Work request -> Output the data below exactly as it is, dropping the pictures from your copy.

Exercise material ->
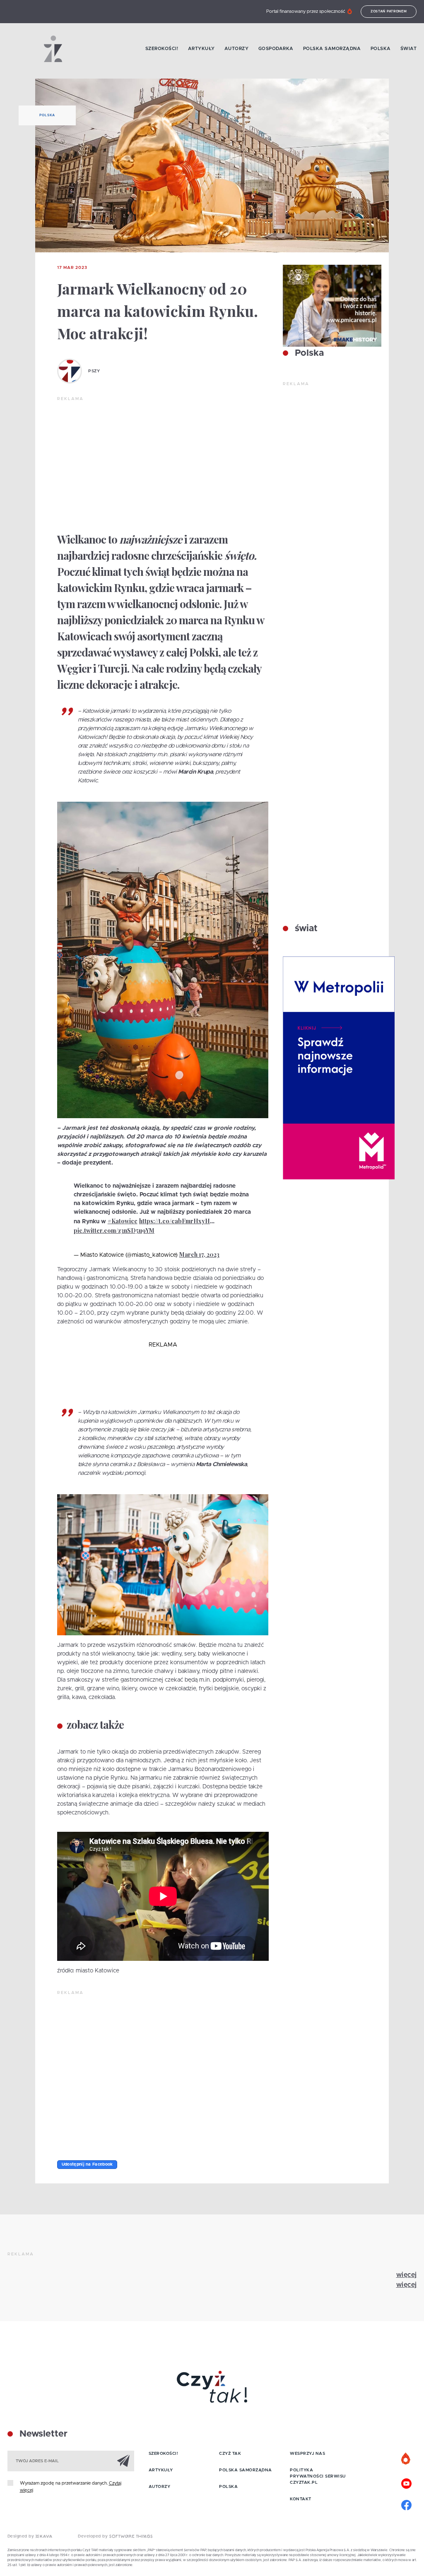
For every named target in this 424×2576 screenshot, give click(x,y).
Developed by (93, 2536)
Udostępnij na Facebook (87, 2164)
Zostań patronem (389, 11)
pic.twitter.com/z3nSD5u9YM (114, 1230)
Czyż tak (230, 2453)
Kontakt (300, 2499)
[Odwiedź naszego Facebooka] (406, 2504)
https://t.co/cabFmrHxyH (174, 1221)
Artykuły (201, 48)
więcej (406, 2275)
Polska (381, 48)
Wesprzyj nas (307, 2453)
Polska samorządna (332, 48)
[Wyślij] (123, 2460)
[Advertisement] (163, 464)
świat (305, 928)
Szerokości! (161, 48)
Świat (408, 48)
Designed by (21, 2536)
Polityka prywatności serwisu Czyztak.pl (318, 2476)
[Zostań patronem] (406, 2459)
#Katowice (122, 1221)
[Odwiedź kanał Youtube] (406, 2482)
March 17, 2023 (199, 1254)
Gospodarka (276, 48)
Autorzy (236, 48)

Written reply ->
For every named target in this 424×2576 screenshot, give click(x,y).
Developed by (93, 2536)
Udostępnij na Facebook (87, 2164)
Zostań patronem (389, 11)
pic.twitter.com/z3nSD5u9YM (114, 1230)
Czyż tak (230, 2453)
Kontakt (300, 2499)
[Odwiedź naszego Facebooka] (406, 2504)
https://t.co/cabFmrHxyH (174, 1221)
Artykuły (201, 48)
więcej (406, 2275)
Polska (381, 48)
Wesprzyj nas (307, 2453)
Polska samorządna (332, 48)
[Wyślij] (123, 2460)
[Advertisement] (163, 464)
świat (305, 928)
Szerokości! (161, 48)
Świat (408, 48)
Designed by (21, 2536)
Polityka prywatności serwisu Czyztak.pl (318, 2476)
[Zostań patronem] (406, 2459)
#Katowice (122, 1221)
[Odwiedź kanał Youtube] (406, 2482)
March 17, 2023 (199, 1254)
Gospodarka (276, 48)
Autorzy (236, 48)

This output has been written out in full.